-- Data for this exercise --
[Start of Attachment]

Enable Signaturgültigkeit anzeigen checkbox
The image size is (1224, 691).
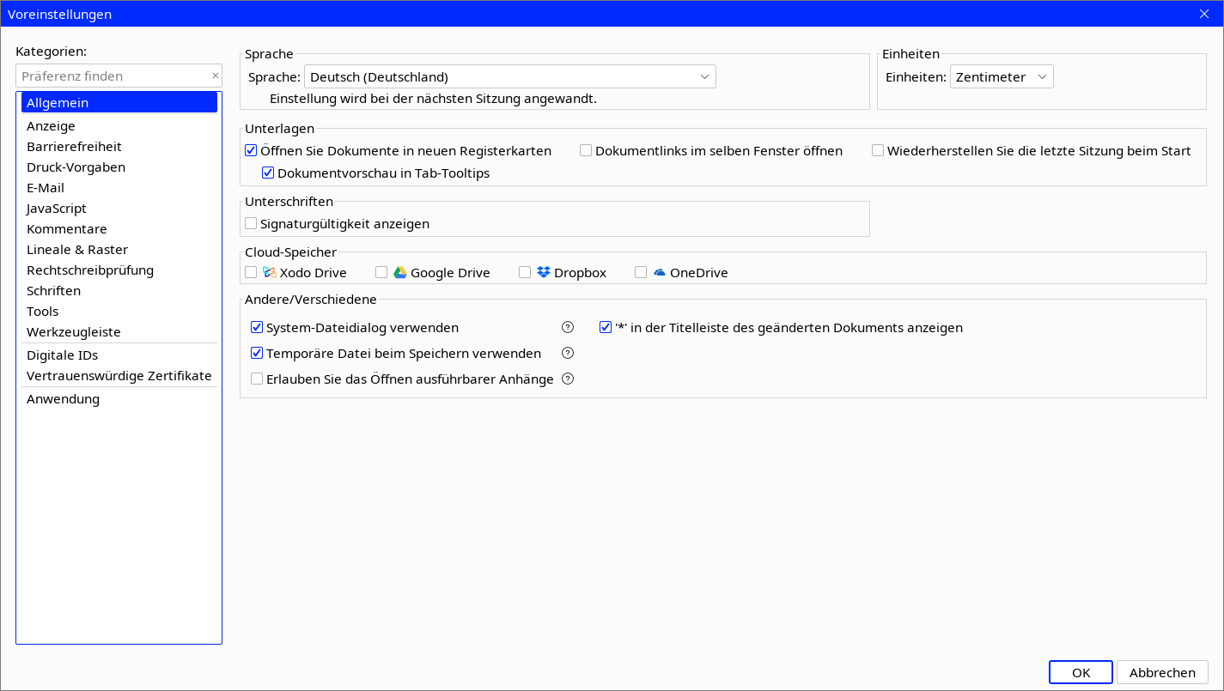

[End of Attachment]
[Start of Attachment]

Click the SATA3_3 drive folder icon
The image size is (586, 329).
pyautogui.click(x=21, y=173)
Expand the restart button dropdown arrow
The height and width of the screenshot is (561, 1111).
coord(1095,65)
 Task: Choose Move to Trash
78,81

[End of Attachment]
[Start of Attachment]

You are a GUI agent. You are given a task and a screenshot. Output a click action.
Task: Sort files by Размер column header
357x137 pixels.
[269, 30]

[End of Attachment]

-- Directions for this task --
When you reach the line with "Enable Signaturgültigkeit anzeigen checkbox" in the records above, start writing out lines exactly, and stop once the line with "The image size is (1224, 691)." has been written; include nothing else.

-- Result for this task --
Enable Signaturgültigkeit anzeigen checkbox
The image size is (1224, 691).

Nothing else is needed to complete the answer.